[The records]
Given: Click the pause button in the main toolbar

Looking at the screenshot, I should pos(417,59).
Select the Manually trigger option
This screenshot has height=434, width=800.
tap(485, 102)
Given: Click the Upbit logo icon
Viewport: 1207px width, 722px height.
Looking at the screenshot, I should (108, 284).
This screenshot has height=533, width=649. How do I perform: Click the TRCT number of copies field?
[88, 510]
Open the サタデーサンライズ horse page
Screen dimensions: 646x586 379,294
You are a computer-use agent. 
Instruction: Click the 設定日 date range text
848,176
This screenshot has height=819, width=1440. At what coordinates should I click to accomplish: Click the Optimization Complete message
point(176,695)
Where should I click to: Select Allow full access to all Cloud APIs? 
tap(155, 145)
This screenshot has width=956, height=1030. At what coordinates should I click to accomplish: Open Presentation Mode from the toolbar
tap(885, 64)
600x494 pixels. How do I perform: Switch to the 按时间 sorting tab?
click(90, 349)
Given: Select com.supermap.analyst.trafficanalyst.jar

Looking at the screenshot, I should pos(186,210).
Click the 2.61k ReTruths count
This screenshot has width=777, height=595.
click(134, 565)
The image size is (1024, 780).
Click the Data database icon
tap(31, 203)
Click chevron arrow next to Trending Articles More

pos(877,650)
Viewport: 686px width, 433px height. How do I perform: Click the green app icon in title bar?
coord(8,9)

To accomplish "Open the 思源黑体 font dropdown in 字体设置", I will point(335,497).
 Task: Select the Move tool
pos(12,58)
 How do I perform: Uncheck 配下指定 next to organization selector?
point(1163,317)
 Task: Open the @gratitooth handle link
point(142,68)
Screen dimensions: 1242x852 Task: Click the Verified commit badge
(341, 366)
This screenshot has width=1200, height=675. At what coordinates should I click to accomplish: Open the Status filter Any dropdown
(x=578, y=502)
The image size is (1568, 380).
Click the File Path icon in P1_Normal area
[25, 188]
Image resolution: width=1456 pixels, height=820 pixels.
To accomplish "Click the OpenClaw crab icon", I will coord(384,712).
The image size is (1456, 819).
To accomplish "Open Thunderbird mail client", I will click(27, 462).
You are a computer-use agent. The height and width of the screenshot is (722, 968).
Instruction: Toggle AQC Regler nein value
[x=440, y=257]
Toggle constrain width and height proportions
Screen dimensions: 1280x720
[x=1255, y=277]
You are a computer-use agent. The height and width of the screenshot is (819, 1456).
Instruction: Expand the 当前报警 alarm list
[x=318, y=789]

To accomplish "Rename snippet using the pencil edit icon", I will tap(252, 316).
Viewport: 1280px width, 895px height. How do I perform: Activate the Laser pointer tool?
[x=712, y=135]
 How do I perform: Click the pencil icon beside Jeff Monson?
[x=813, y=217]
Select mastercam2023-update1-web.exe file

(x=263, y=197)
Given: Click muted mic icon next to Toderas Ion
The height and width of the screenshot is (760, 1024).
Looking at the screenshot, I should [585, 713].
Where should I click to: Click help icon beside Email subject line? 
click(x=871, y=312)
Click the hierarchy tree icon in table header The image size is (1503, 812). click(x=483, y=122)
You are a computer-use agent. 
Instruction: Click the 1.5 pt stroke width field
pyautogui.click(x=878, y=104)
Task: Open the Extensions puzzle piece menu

[Exercise brief] Copy out all the records above again, substituting "pen" for "pencil" and leaving everything else unchanged.

[Answer to this task]
Given: Click the pause button in the main toolbar

Looking at the screenshot, I should pos(417,59).
Select the Manually trigger option
This screenshot has height=434, width=800.
tap(485, 102)
Given: Click the Upbit logo icon
Viewport: 1207px width, 722px height.
Looking at the screenshot, I should (108, 284).
This screenshot has height=533, width=649. How do I perform: Click the TRCT number of copies field?
[88, 510]
Open the サタデーサンライズ horse page
Screen dimensions: 646x586 379,294
You are a computer-use agent. 
Instruction: Click the 設定日 date range text
848,176
This screenshot has height=819, width=1440. At what coordinates should I click to accomplish: Click the Optimization Complete message
point(176,695)
Where should I click to: Select Allow full access to all Cloud APIs? 
tap(155, 145)
This screenshot has width=956, height=1030. At what coordinates should I click to accomplish: Open Presentation Mode from the toolbar
tap(885, 64)
600x494 pixels. How do I perform: Switch to the 按时间 sorting tab?
click(90, 349)
Given: Select com.supermap.analyst.trafficanalyst.jar

Looking at the screenshot, I should pos(186,210).
Click the 2.61k ReTruths count
This screenshot has width=777, height=595.
click(134, 565)
The image size is (1024, 780).
Click the Data database icon
tap(31, 203)
Click chevron arrow next to Trending Articles More

pos(877,650)
Viewport: 686px width, 433px height. How do I perform: Click the green app icon in title bar?
coord(8,9)

To accomplish "Open the 思源黑体 font dropdown in 字体设置", I will point(335,497).
 Task: Select the Move tool
pos(12,58)
 How do I perform: Uncheck 配下指定 next to organization selector?
point(1163,317)
 Task: Open the @gratitooth handle link
point(142,68)
Screen dimensions: 1242x852 Task: Click the Verified commit badge
(341, 366)
This screenshot has width=1200, height=675. At what coordinates should I click to accomplish: Open the Status filter Any dropdown
(x=578, y=502)
The image size is (1568, 380).
Click the File Path icon in P1_Normal area
[25, 188]
Image resolution: width=1456 pixels, height=820 pixels.
To accomplish "Click the OpenClaw crab icon", I will coord(384,712).
The image size is (1456, 819).
To accomplish "Open Thunderbird mail client", I will click(27, 462).
You are a computer-use agent. The height and width of the screenshot is (722, 968).
Instruction: Toggle AQC Regler nein value
[x=440, y=257]
Toggle constrain width and height proportions
Screen dimensions: 1280x720
[x=1255, y=277]
You are a computer-use agent. The height and width of the screenshot is (819, 1456).
Instruction: Expand the 当前报警 alarm list
[x=318, y=789]

To accomplish "Rename snippet using the pen edit icon", I will tap(252, 316).
Viewport: 1280px width, 895px height. How do I perform: Activate the Laser pointer tool?
[x=712, y=135]
 How do I perform: Click the pen icon beside Jeff Monson?
[x=813, y=217]
Select mastercam2023-update1-web.exe file

(x=263, y=197)
Given: Click muted mic icon next to Toderas Ion
The height and width of the screenshot is (760, 1024).
Looking at the screenshot, I should [585, 713].
Where should I click to: Click help icon beside Email subject line? 
click(x=871, y=312)
Click the hierarchy tree icon in table header The image size is (1503, 812). click(x=483, y=122)
You are a computer-use agent. 
Instruction: Click the 1.5 pt stroke width field
pyautogui.click(x=878, y=104)
Task: Open the Extensions puzzle piece menu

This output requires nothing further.